Я растеряла всех крупных клиентов, пустила свою персональную выставку на самотек – мне отказали в аренде зала, как ненадежному арендатору. Я тогда всего этого не заметила даже. Одной бессонной ночью мне пришла гениальная идея – мой воспаленный мозг собрал пазл из частиц: улыбка Евгения, его гений танца, который так восхвалял именитый критик, короткая балетная карьера и….–Тут Иришка замолчала, а затем продолжила.–Я тогда бегала и орала по квартире, ошалевшая от счастья. Я уже представляла, на какую стену повешу его фотографию во весь рост из этого спектакля, а на какую стену из другого, того, в котором он танцует длинную сольную партию.

– Ты решила обаять Евгения своим искусством отражать его гениальность в фотографиях? – первый раз я прервала монолог Иришки.

– Да. Я поняла, что только так смогу добиться хоть капли внимания к себе. Полюбив то, чем он грезит, чтобы он мог смотреться в меня как в зеркало и любоваться собой. Это была его страсть.

Иришка продолжила:

– Я записалась на курсы балетных критиков онлайн. Там обучали видеть изъяны танца, основные вехи главных спектаклей, разбирали не только техническую часть, но и смысловое и эмоциональное наполнение.
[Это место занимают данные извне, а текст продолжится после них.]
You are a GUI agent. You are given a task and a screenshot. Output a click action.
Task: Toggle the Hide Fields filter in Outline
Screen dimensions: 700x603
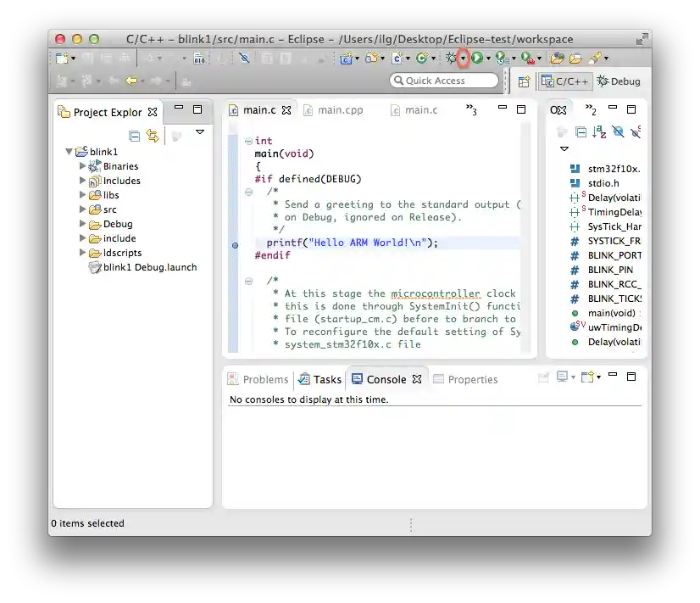click(618, 132)
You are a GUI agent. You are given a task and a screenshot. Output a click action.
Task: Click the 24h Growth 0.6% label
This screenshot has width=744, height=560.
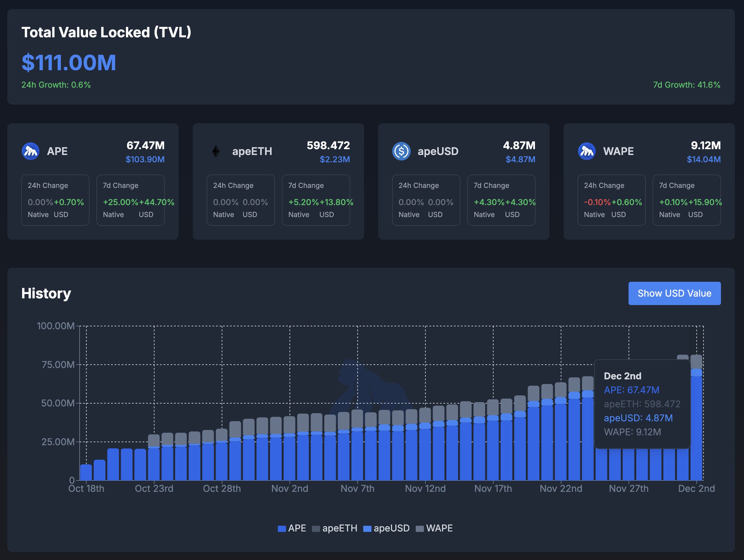[56, 85]
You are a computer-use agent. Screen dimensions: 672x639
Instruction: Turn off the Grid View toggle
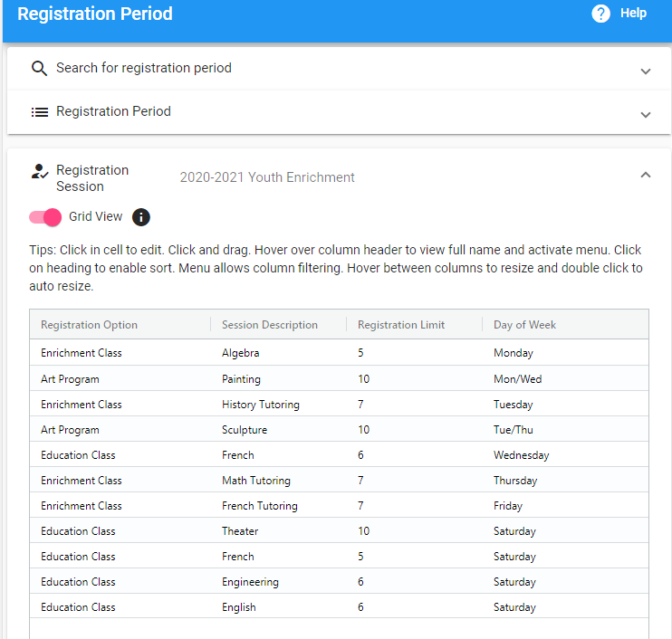pyautogui.click(x=45, y=217)
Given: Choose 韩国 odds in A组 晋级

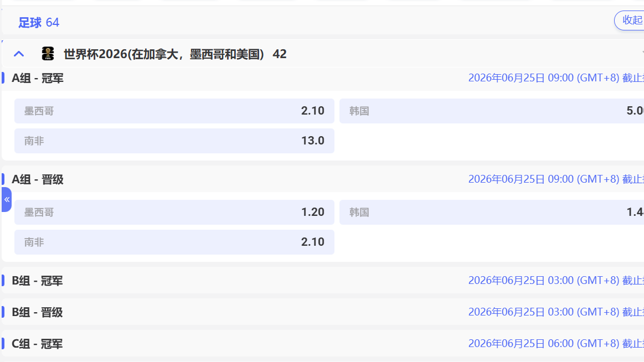Looking at the screenshot, I should (492, 212).
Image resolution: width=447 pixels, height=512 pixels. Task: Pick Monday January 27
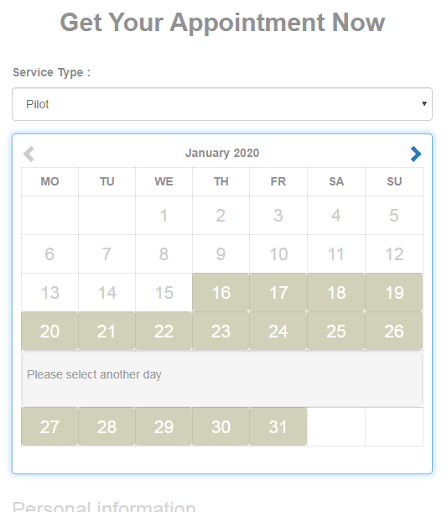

В общем, разбирали все постановки до скелета, безжалостно отдирая мясо от костей. Затем я как лазутчик стала пробираться в театр. Я проанализировала их сценические рекламные фотографии. Они были скучные, вялые, им не хватало резкости и тех эмоций, что дарил балет. С этим скрупулезным анализом, выстроенном на их языке, я пришла к Марату Гордину. Он внимательно все выслушал, удивился моей осведомленности и предложил сделать им новые афиши. Я же, пококетничав, сказала, что он слишком лоялен к моим познаниям, что все тонкости может видеть только тот, кто это станцевал, и не раз, и попросила выделить фото лучшего балеруна или балерину. Марат, немного подумав, предложил две кандидатуры, в том числе и Женю. Я сделала вид, что сомневаюсь, кого же выбрать, и скромно сказала: «Евгений Савинов, на мой взгляд, имеет свой неповторимый стиль и репертуар его более разнообразен. Ему легче будет выделять наиболее удачные кадры». Марат кивнул и сказал, что я могу начинать, когда мне будет угодно, а он переговорит с Евгением о его новых обязанностях. Мне кажется, когда я выходила с пропуском из театра, я чуть не потеряла сознание, я почти не дышала. Я летела счастливая домой, первый раз за месяц я перебрала всю свою аппаратуру, зарядила батарейки и протерла от слоя пыли.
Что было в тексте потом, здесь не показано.